▶ Required work:
[1] Reproduce the stretch of the C array-sum thread from "i wanted to" through "(30 + 51 + 45.)".
[2] Please write the next part of the C array-sum thread, picking up after its last line.

Expert: Kaustav Neogy
Date: 5/5/2008
Subject: about this code pls

Question
QUESTION: Hello i was trying to write a for loop that sums the even values from the x array and print it. eg

x[0]= 30
x[1]= 12
x[2] = 51
x[3] = 17
x[4] = 45
x[5] = 62

eg the sum for this list would be 104

i.e (30 + 12 + 62)

part b:

i wanted to this time, using the same x[] array to write a f or loop that sums the even-numbered elements(elements 0, 2, and 4) from the list. eg sum would be 126
(30 + 51 + 45.)

Here are my codes for each part but i dont know why it's not giving me the desired values. please help!!

part a

#include<stdio.h>
#include<conio.h>

#define N   6

int main()
{
   int x[] = {30, 12, 51, 17, 45, 62,};
   int i ;
   int sum = 0;

   for(i=0; i<N;i++)
   {
         while((x[i]%2)==0){
   sum+= x[i];
   printf("%2d", sum);
   x[i++];
   }
  }
    getche();
    }

part b:

#include<stdio.h>
#include<conio.h>

#define N   6

int main()
{
   int x[] = {30, 12, 51, 17, 45, 62,};
   int i ;
   int sum = 0;

   for(i=0; i<N;i++)
   {
         while((x[i]%2)==0){
   sum= x[0]+ x[2] + x[4];
   printf("%2d", sum);
   x[i++];
   }
  }
    getche();
    }

ANSWER: Hi Henry,

here is the updated code which should work.

part a

#include<stdio.h>
#include<conio.h>

#define N   6

int main()
{
  int x[] = {30, 12, 51, 17, 45, 62,};
  int i ;
  int sum = 0;

  for(i=0; i<N;i++)
  {
        if(x[i]%2==0)
             {
             sum+= x[i];
             }
  }
  printf("%2d", sum);

   getche();
   }

part b:

#include<stdio.h>
#include<conio.h>

#define N   6

int main()

▶ Supplied information:

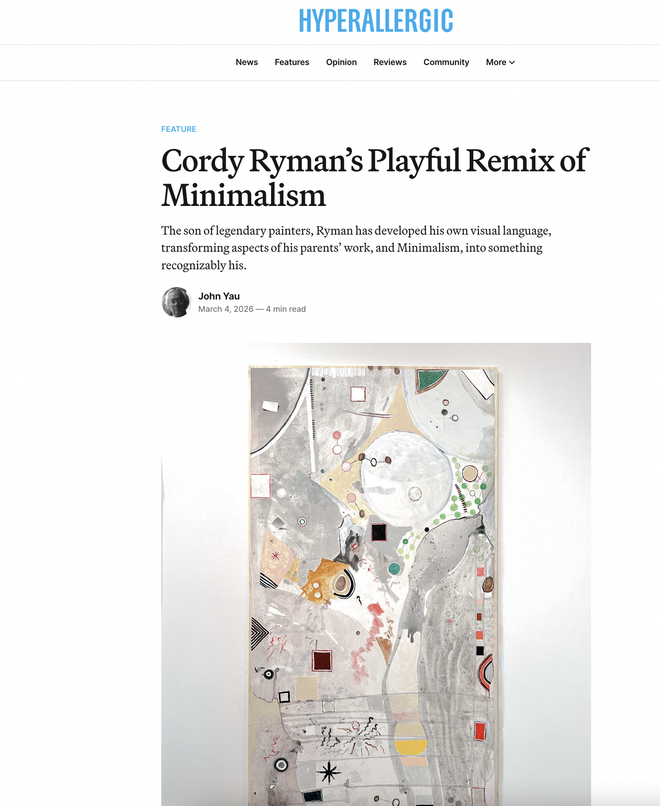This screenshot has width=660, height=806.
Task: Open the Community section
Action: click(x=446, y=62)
...
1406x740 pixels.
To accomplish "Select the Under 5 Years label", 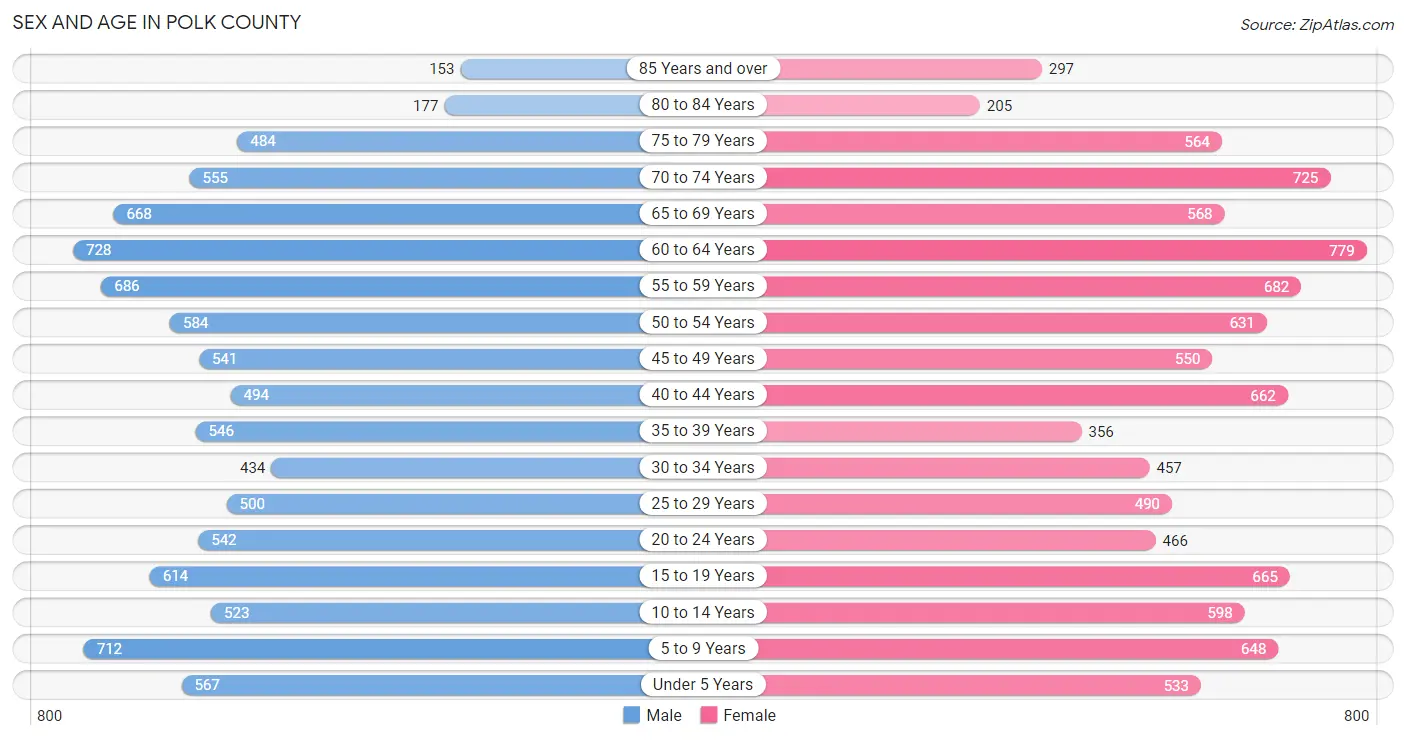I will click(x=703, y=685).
...
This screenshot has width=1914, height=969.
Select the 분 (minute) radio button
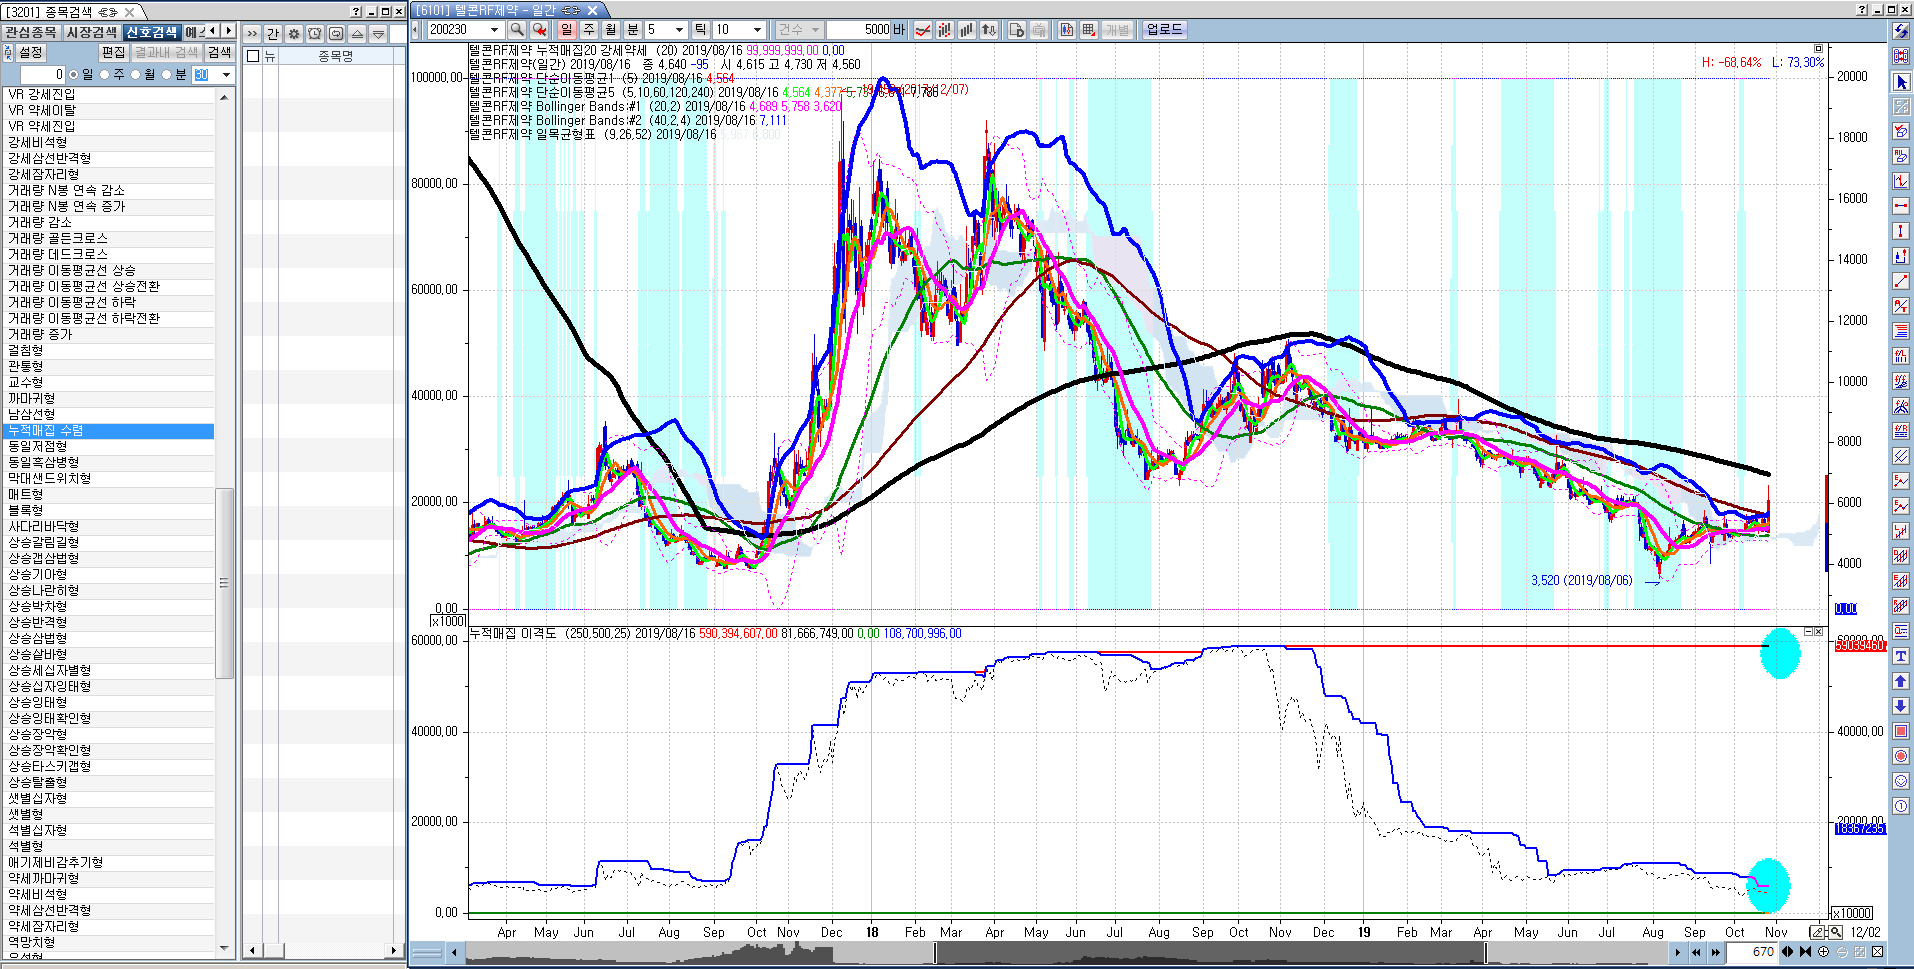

▶ Per-task answers:
[1]
i wanted to this time, using the same x[] array to write a f or loop that sums the even-numbered elements(elements 0, 2, and 4) from the list. eg sum would be 126
(30 + 51 + 45.)

[2]
{
  int x[] = {30, 12, 51, 17, 45, 62,};
  int i ;
  int sum = 0;

  for(i=0; i<N;i++)
  {
        if(i%2==0)
          {
           sum+= x[i];
          }
  }
  printf("%2d", sum);
   getche();
   }

HTH.

---------- FOLLOW-UP ----------

QUESTION: Hi,

i wrote the code as a solution to the part b but it didn't print anything. could you tell me why? Also, explain the algorithm of my code for me to better understand arrays. i mean start with the for loop and the loop content.

#include<stdio.h>
#include<conio.h>

#define N   6

int main()
{
   int x[] = {30, 12, 51, 17, 45, 62,};
   int i ;
   int sum=0;

   for(i=0; i<N;i+2)
   {

   sum+= x[i];
   }
    printf("%2d", sum);

    getche();
    }

ANSWER: Hi,

#include<stdio.h>
#include<conio.h>

#define N   6

int main()
{
  int x[] = {30, 12, 51, 17, 45, 62,};
  int i ;
  int sum=0;

//When you do a i+2 here, the counter increases by 2 every time. So, it should sum up x[0] + x[2] + x[4] + x[6] + x[8] + x[10].
  for(i=0; i<N;i+2)
  {

  sum+= x[i];
  }
   printf("%2d", sum);

   getche();
   }

HTH.

---------- FOLLOW-UP ----------

QUESTION: Hello Kaustav,

Exactly what i was expecting but i think it will only sum up x[0] + x[2] + x[4]but i think it will keep incrementing up to x[10] from what i just inferred from your explanation. therefore, how would i have done it?

Answer
Like this -

#include<stdio.h>
#include<conio.h>

#define N   6

int main()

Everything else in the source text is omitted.